::: Given information :::

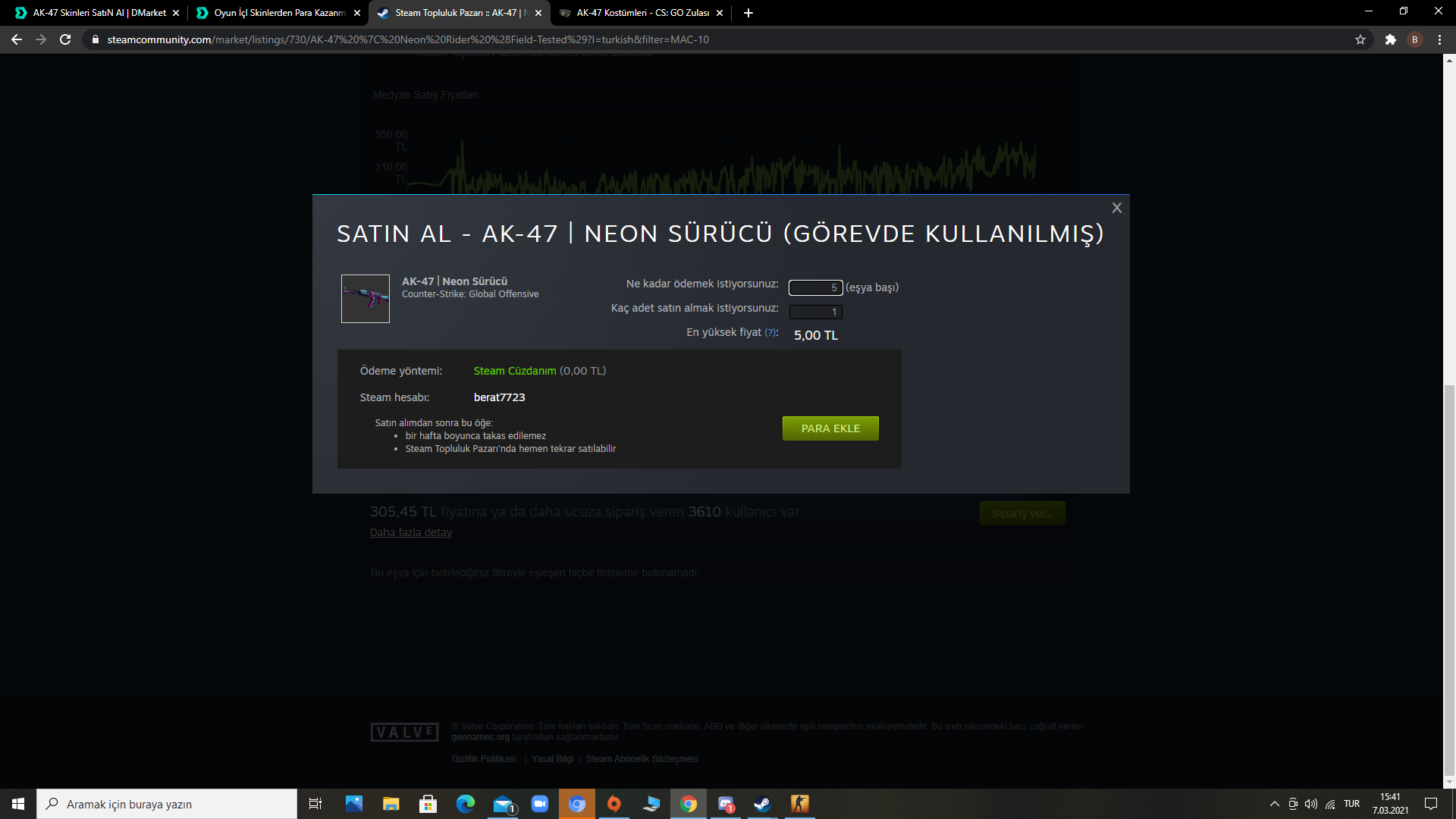Viewport: 1456px width, 819px height.
Task: Open the CS:GO icon in the taskbar
Action: pos(800,804)
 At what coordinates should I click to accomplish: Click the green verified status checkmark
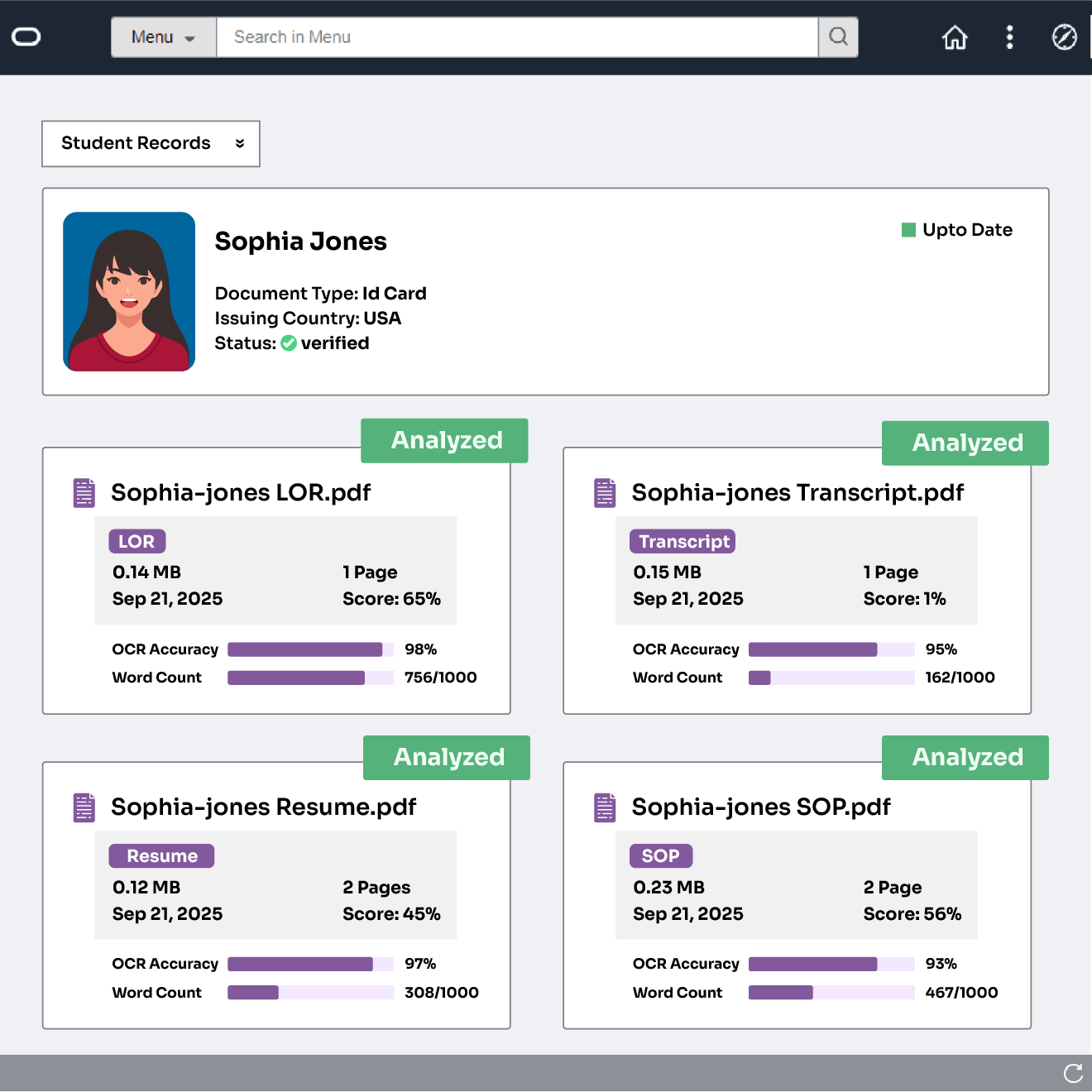point(289,343)
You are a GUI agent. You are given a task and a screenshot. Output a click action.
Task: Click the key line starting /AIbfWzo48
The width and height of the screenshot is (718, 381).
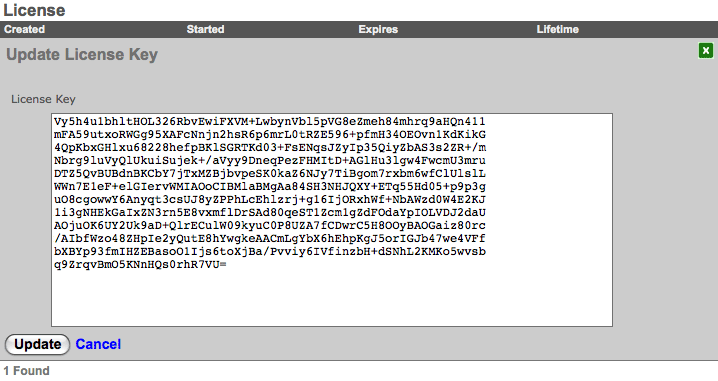(x=269, y=239)
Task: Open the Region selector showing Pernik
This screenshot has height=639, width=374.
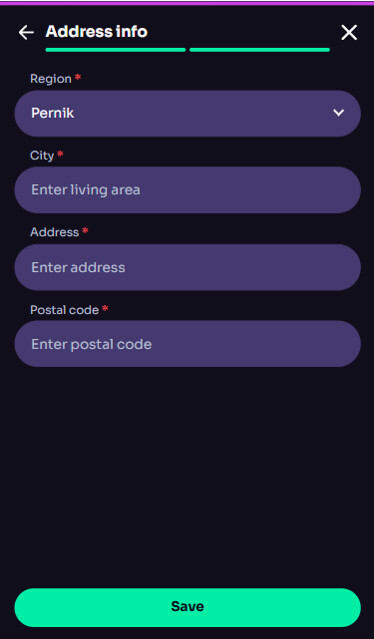Action: coord(187,113)
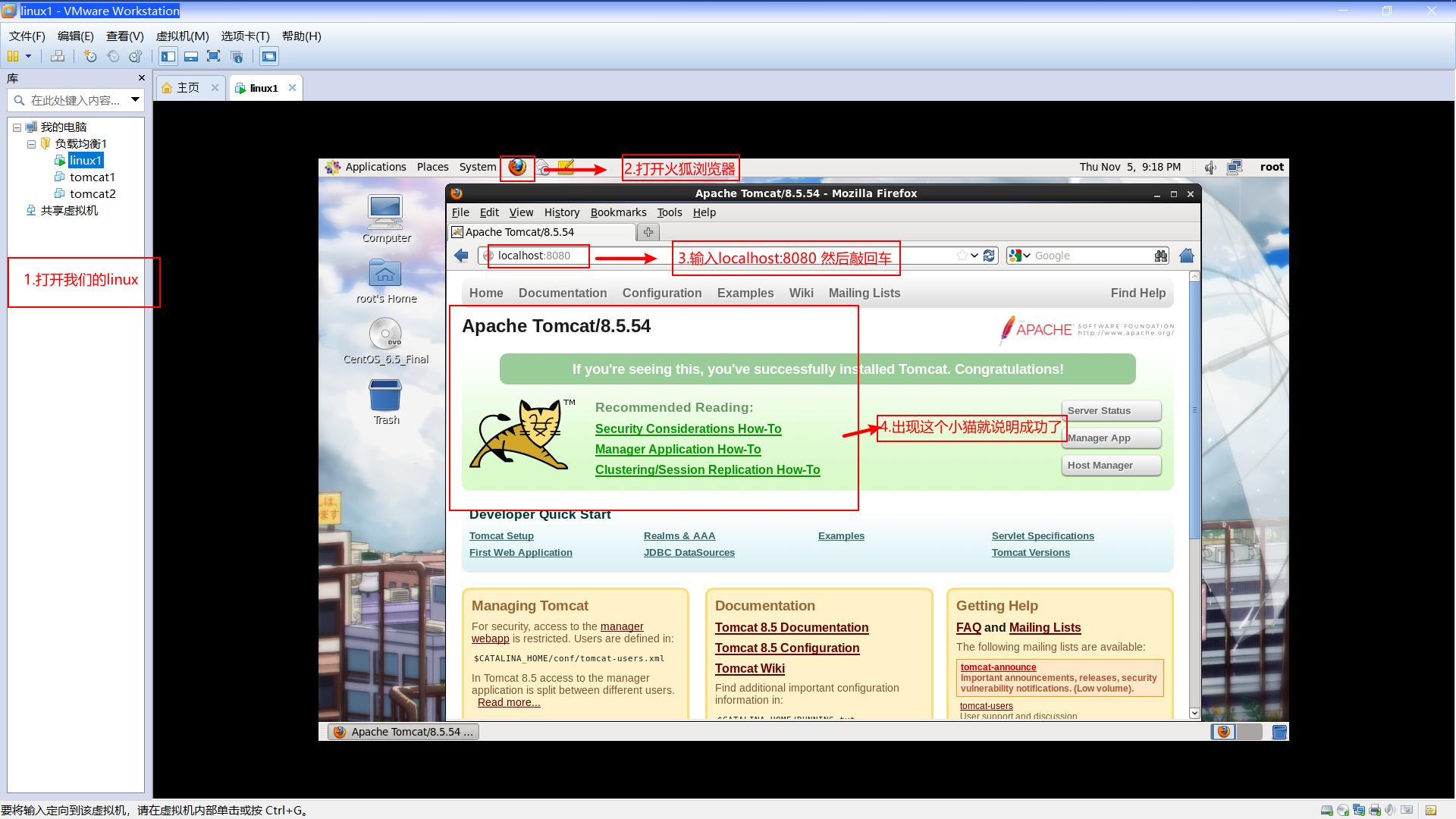Enter full screen mode icon
This screenshot has width=1456, height=819.
[x=214, y=56]
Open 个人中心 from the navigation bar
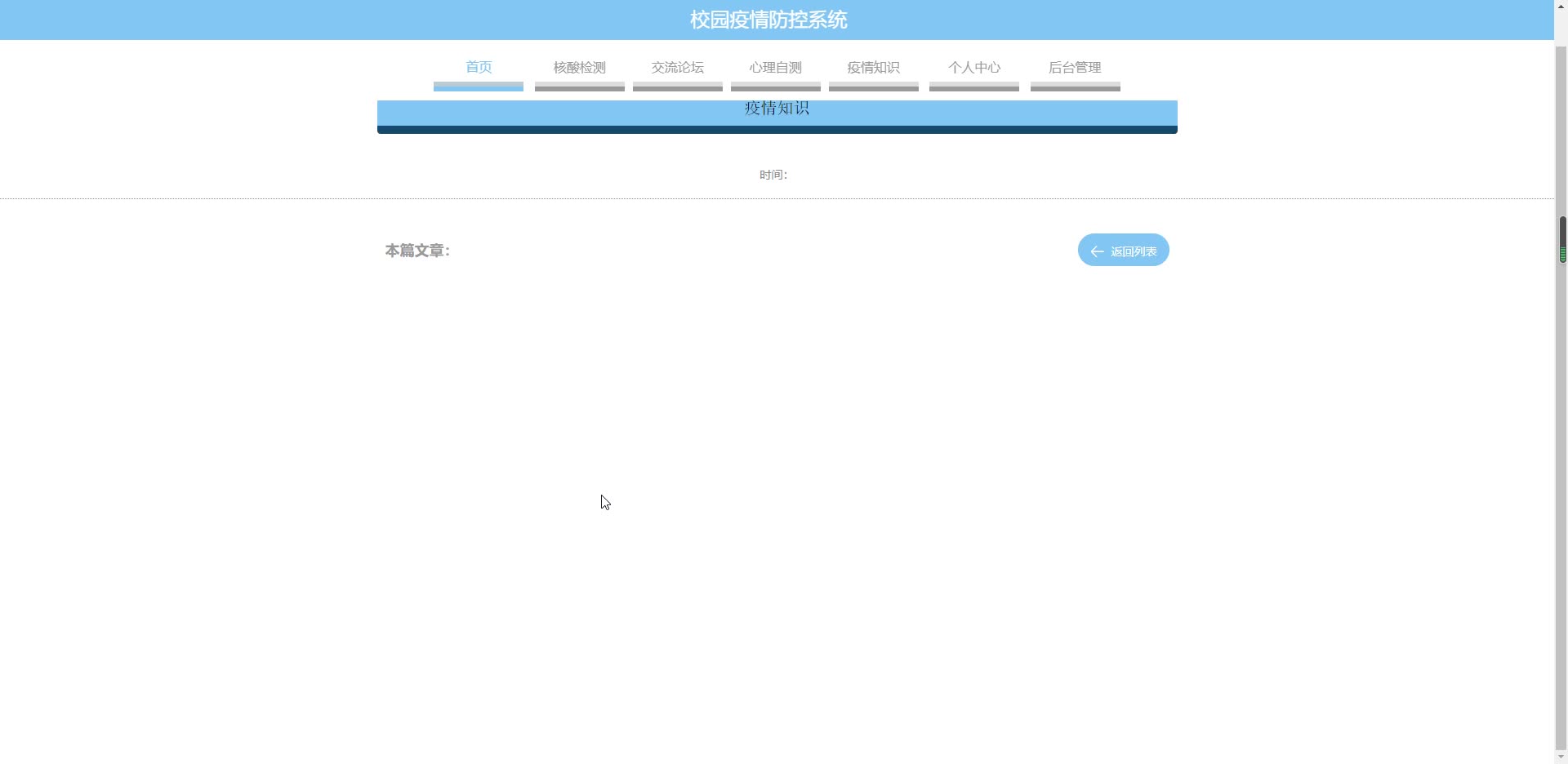 pos(973,68)
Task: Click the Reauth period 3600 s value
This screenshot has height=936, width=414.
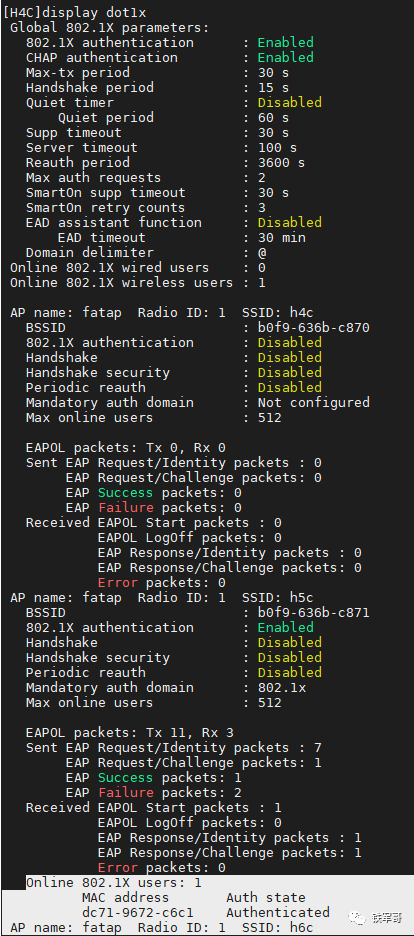Action: 282,162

:::

Can you output all of the rows above again, word for word, without the pictures?

- **The reply**
Viewport: 1456px width, 819px height.
Task: Open the CS:GO icon in the taskbar
Action: pos(800,804)
 At what coordinates should I click to accomplish: Click the green verified status checkmark
point(289,343)
You are a GUI agent. You are given a task and a screenshot. Output a click action.
Task: Click the key line starting /AIbfWzo48
The width and height of the screenshot is (718, 381).
(x=269, y=239)
Task: Open the Region selector showing Pernik
This screenshot has height=639, width=374.
Action: coord(187,113)
Enter full screen mode icon
This screenshot has width=1456, height=819.
[x=214, y=56]
Open 个人中心 from the navigation bar
 pos(973,68)
Task: Click the Reauth period 3600 s value
This screenshot has height=936, width=414.
Action: 282,162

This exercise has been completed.